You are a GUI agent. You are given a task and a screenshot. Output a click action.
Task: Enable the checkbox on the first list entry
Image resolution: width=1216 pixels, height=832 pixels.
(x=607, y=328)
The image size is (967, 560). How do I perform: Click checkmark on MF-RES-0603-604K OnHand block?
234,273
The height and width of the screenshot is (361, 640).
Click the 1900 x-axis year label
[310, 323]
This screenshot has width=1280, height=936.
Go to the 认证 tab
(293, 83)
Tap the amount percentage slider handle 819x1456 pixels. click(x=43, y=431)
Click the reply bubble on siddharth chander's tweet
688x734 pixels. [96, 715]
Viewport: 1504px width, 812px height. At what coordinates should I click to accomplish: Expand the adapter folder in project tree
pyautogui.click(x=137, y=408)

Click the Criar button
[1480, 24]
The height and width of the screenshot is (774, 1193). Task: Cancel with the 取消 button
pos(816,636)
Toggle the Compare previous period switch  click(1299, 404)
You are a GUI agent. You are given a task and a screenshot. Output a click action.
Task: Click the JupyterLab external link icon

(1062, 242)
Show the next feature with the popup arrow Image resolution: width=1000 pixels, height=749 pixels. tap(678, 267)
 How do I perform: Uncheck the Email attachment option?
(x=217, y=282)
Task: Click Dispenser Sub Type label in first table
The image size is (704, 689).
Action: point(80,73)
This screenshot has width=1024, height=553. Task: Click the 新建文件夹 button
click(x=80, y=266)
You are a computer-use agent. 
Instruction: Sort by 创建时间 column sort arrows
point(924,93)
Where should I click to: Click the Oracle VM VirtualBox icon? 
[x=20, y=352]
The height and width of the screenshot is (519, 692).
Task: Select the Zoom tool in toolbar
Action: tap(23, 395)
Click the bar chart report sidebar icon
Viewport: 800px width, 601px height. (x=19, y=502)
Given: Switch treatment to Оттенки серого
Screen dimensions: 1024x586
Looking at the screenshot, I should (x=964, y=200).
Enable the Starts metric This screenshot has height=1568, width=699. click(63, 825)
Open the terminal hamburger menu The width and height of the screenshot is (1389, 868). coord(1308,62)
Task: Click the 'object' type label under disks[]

_ _ _

Your instructions — Print each entry exactly as it was written.

Completed task —
You are a GUI agent. You are given a task and a screenshot. Output a click action.
Task: Enable the checkbox on the first list entry
Image resolution: width=1216 pixels, height=832 pixels.
(x=607, y=328)
The image size is (967, 560). How do I perform: Click checkmark on MF-RES-0603-604K OnHand block?
234,273
The height and width of the screenshot is (361, 640).
Click the 1900 x-axis year label
[310, 323]
This screenshot has width=1280, height=936.
Go to the 认证 tab
(293, 83)
Tap the amount percentage slider handle 819x1456 pixels. click(x=43, y=431)
Click the reply bubble on siddharth chander's tweet
688x734 pixels. [96, 715]
Viewport: 1504px width, 812px height. At what coordinates should I click to accomplish: Expand the adapter folder in project tree
pyautogui.click(x=137, y=408)

Click the Criar button
[1480, 24]
The height and width of the screenshot is (774, 1193). Task: Cancel with the 取消 button
pos(816,636)
Toggle the Compare previous period switch  click(1299, 404)
You are a GUI agent. You are given a task and a screenshot. Output a click action.
Task: Click the JupyterLab external link icon

(1062, 242)
Show the next feature with the popup arrow Image resolution: width=1000 pixels, height=749 pixels. tap(678, 267)
 How do I perform: Uncheck the Email attachment option?
(x=217, y=282)
Task: Click Dispenser Sub Type label in first table
The image size is (704, 689).
Action: point(80,73)
This screenshot has width=1024, height=553. Task: Click the 新建文件夹 button
click(x=80, y=266)
You are a computer-use agent. 
Instruction: Sort by 创建时间 column sort arrows
point(924,93)
Where should I click to: Click the Oracle VM VirtualBox icon? 
[x=20, y=352]
The height and width of the screenshot is (519, 692).
Task: Select the Zoom tool in toolbar
Action: tap(23, 395)
Click the bar chart report sidebar icon
Viewport: 800px width, 601px height. (x=19, y=502)
Given: Switch treatment to Оттенки серого
Screen dimensions: 1024x586
Looking at the screenshot, I should (x=964, y=200).
Enable the Starts metric This screenshot has height=1568, width=699. click(63, 825)
Open the terminal hamburger menu The width and height of the screenshot is (1389, 868). coord(1308,62)
Task: Click the 'object' type label under disks[]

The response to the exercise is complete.